El castigo de la castración química también se incluiría en casos como cuando el responsable tenga o haya tenido relación con la víctima por motivos laborales, docentes, médicos, domésticos, religiosos o cualquier otro que implique confianza o subordinación; si, por medio de la violencia física o moral, se tiene cópula con una persona sin la voluntad de la víctima; y si ocupa un cargo público o ejerce una profesión y utiliza los recursos, vehículos o facilidades que le brinda su puesto.

El proyecto legislativo, expuesto en sesión deliberante de la LXII Legislatura mexiquense, establece penas de hasta 30 años de prisión y de hasta 4 mil días multa a quien, por medio de la violencia física o moral, tenga cópula con una persona sin la voluntad de ésta.
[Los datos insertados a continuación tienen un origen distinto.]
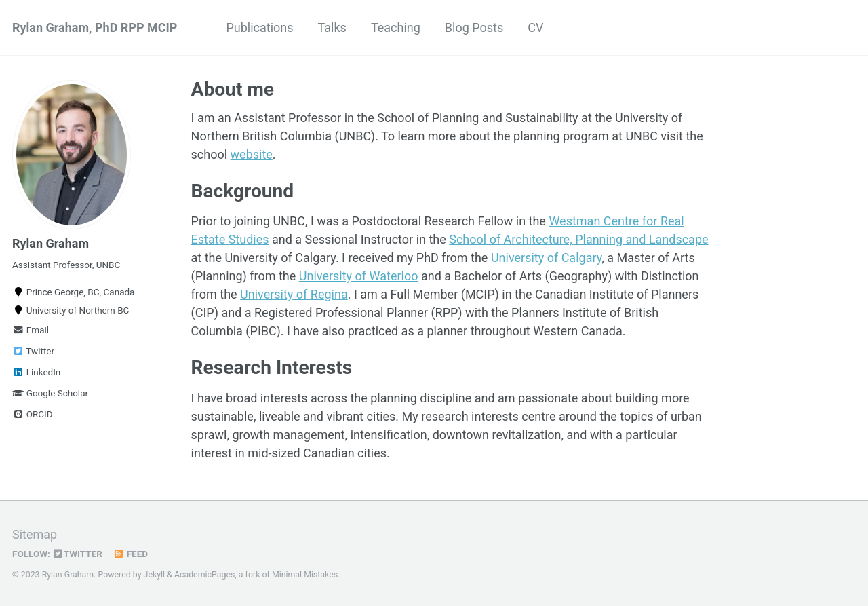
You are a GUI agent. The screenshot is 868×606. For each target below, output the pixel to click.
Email (31, 330)
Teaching (395, 27)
Además, como parte de los agravantes, se considera la pena máxima (60 años de prisión) si se comete contra una persona con alguna discapacidad, ya sea física, mental, intelectual o sensorial, que limite su capacidad de resistencia, comprensión o autodeterminación.

Al exponer que en México se cometen 75 violaciones diarias contra menores de edad y otras tantas que no se denuncian por miedo u omisión, el parlamentario añadió que se sancionará con hasta 40 años de prisión cuando la víctima sea niña, niño o adolescente. Esta pena alcanzaría los 45 años de prisión, si se comete contra este sector poblacional, aun cuando no medie violencia física o moral, o cuando por cualquier circunstancia no pueda comprender el significado del hecho o resistirlo.

Mientras que cuando sea cometido por una persona con relación familiar, de pareja o de tutela con la víctima, se aplicarán sanciones adicionales, de cinco a 15 años de prisión, con lo cual quedaría una máxima de 45 años de prisión.

Además de la castración química y de las penas referidas en las situaciones anteriores, cuando la agresión sea cometida por una persona que ocupa un cargo público o ejerce una profesión y utiliza los recursos, vehículos o facilidades que le brinda su puesto, será destituido del cargo o empleo o suspendido hasta por el término de 15 años.